Monday, March 24, 2014
40 Pieces of Advice Challenge - Day 8
I'm a sky gazer. It is both comfortingly familiar and yet always changing, my lifelong friend.
When I was a child, one of my favorite things to do was to play the cloud game with my mother. I'm sure you've done it yourself. You look up try to find familiar shapes in the cloud formations, the more intricate, the better. While searching the sky for a pirate ship or a cupcake topped high with frosting, my mom and I would talk about all kinds of things, important and trivial. Somehow, looking up and letting our imaginations wander helped us find words to express things to each other that may have otherwise gone unsaid in the hustle and bustle of our busy days. Even now, though my mother is gone, I still find myself looking up and smiling at the shapes I find. The vastness of the sky and the movement of the clouds reminds me that there is plenty of time to just be, to talk to people, to enjoy being alive.
As I write this now, I'm outside, listening to music composed by J.S. Bach, and watching the gauzy clouds float in the dark blue sky of night. And, I'm imagining that, some three hundred years ago, Mr. Bach looked up at the same sky, maybe taking a break from composing, or walking home after a long night of church organ playing. Could he have foreseen that a stranger, hundreds of years in the future, would take such pleasure from his compositions?
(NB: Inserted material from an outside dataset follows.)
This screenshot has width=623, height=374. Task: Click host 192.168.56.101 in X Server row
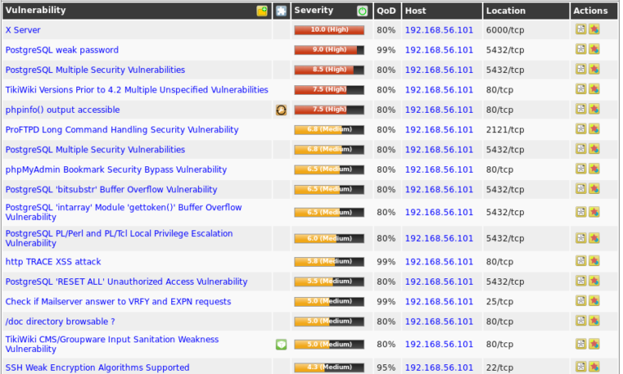pyautogui.click(x=438, y=29)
Then I wonder who might be sitting in this very spot, hundreds of years from now, letting their minds wander as they lift their eyes up. This reminds me that we are all connected to one another, across time and distance, and we are all a part of this earth that is our home.
I remember a particularly breathtaking sunset a few years ago in Southern California. The billowing clouds, glowing in vivid colors of red, orange, purple and pink formed what looked like a grand staircase leading up to the heavens, with the rays of the sun spilling over their tops. I almost expected to see the pearly gates just beyond the blinding light. I sometimes think that God creates masterpieces of art every day, with the sky as his canvas, just for the sake of bringing beauty to the world. This reminds me that I am not alone, and that there are forces that are bigger than me.
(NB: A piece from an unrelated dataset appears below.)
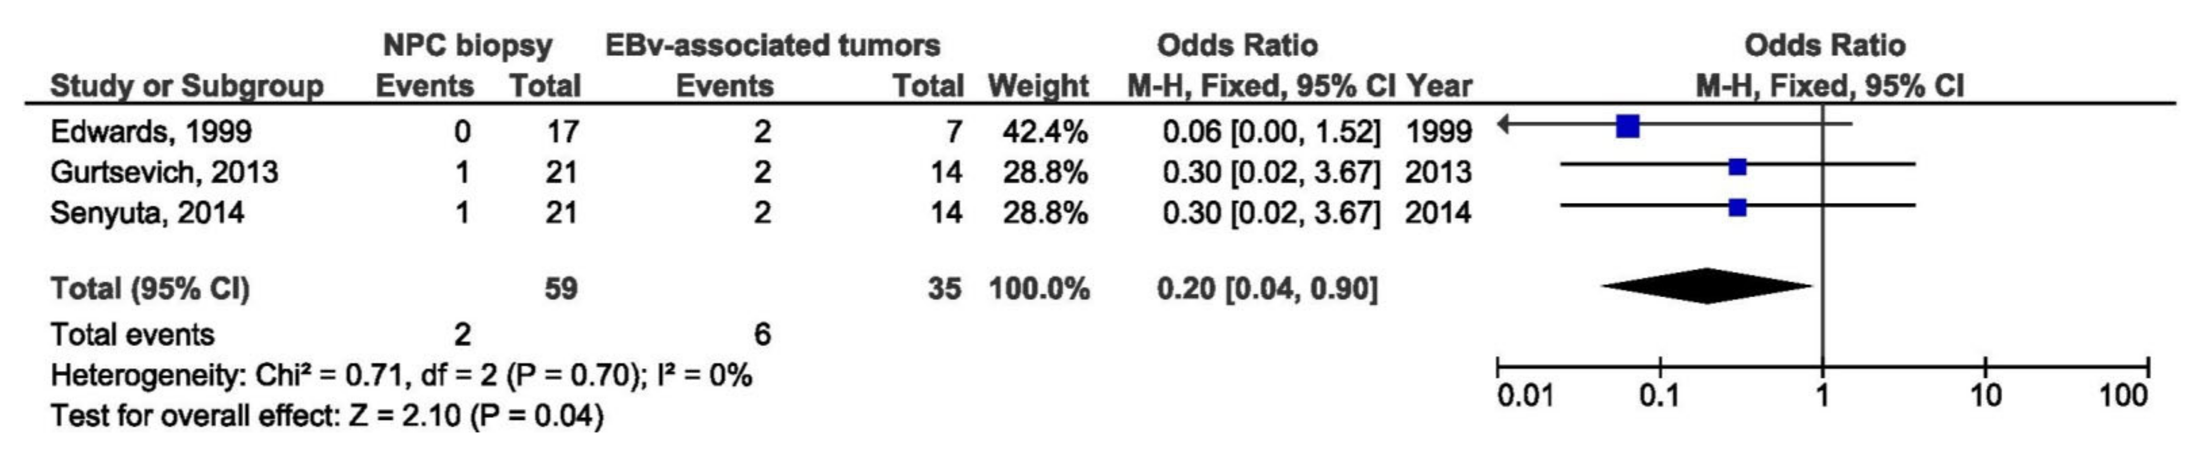The image size is (2186, 449).
Task: Click the blue square in Senyuta, 2014 row
Action: coord(1737,207)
Our powerful telescopes and the satellites that are now exploring space have brought us more knowledge about what lies "out there" than we, as a species, have ever before known. The tiny, glittering lights in the night sky which look to me like specks of glitter on a velvet blanket are actually giant bodies of gas and matter and are further away than I can comprehend. This reminds me that things are not always as they seem.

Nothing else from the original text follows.